Instancing vs instance noodles

ggml · August 16, 2018, 10:53pm

just finding out that instances in instance noodles are not the gpu efficient kind one might have been expecting,
as seems demostrated in this patch
instancing question.zip (66.1 KB)
[edit: this is because MaxElements was left to 0]

is it possible to patch vertex instancing with transform buffers without readback ?
(as in using Superpysical instanced version with Noodles transform buffers ?)
or if someone is able to link the two in code, maybe interested in a collab ?

tekcor · August 17, 2018, 7:25am

for using instancing with transform buffers you have to add this to your shader:

Variable Declaration:

StructuredBuffer<float4x4> Transform;

add instance id to your input structure:

struct vsInput
{
    ....
	uint ii : SV_InstanceID;
};

In Vertex Shader read the buffer based on this id:

float4x4 tW = Transform[In.ii];

Apply it to the vertex positions of your geometry:

float4 PosW = mul(In.PosO,tW);

done.

Knowing this you can add what ever buffers you like to your shader, also passing for example colors to pixel shader. Then you need to read the color buffer in the vertex shader and pass it to the pixel shader just like the other attribute data

everyoneishappy · August 17, 2018, 8:57am

You should set your max elements pins to the total number of vertices. Otherwise they are doing a small readback via pipeline statistics to set it for you automatically. Please don’t trash talk the pack.

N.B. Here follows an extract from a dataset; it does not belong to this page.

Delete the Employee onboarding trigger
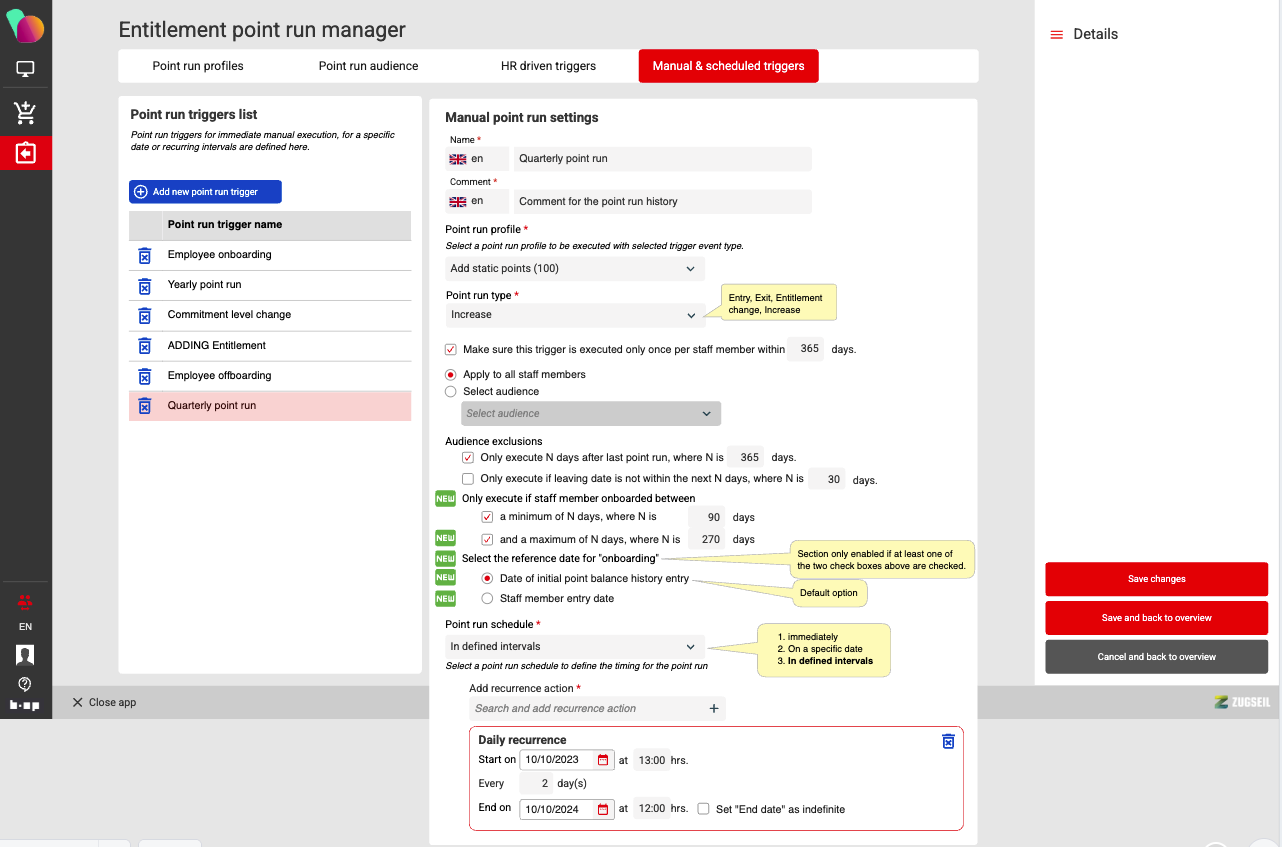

ggml · August 17, 2018, 9:27am

You should set your max elements pins to the total number of vertices.

thank you, this seems key to performance
should be mentioned in the instancing demo from the pack/workshop

as for trash talking, i could never, i am basing most v4 practice on noodles at the moment
i was asking for a comment on the performance difference

why is the attached example rendering better performance in non-instanced than in instanced mode ?

ggml · August 17, 2018, 11:47am

attached are two instancing scenarios
instancing question 2.zip (833.0 KB)

are the maxelements being calculated correctly ?
is the performance difference between the two examples a normal cause of operation complexity, or is there room for more patching efficiency ?

system · August 17, 2019, 11:47am

This topic was automatically closed 365 days after the last reply. New replies are no longer allowed.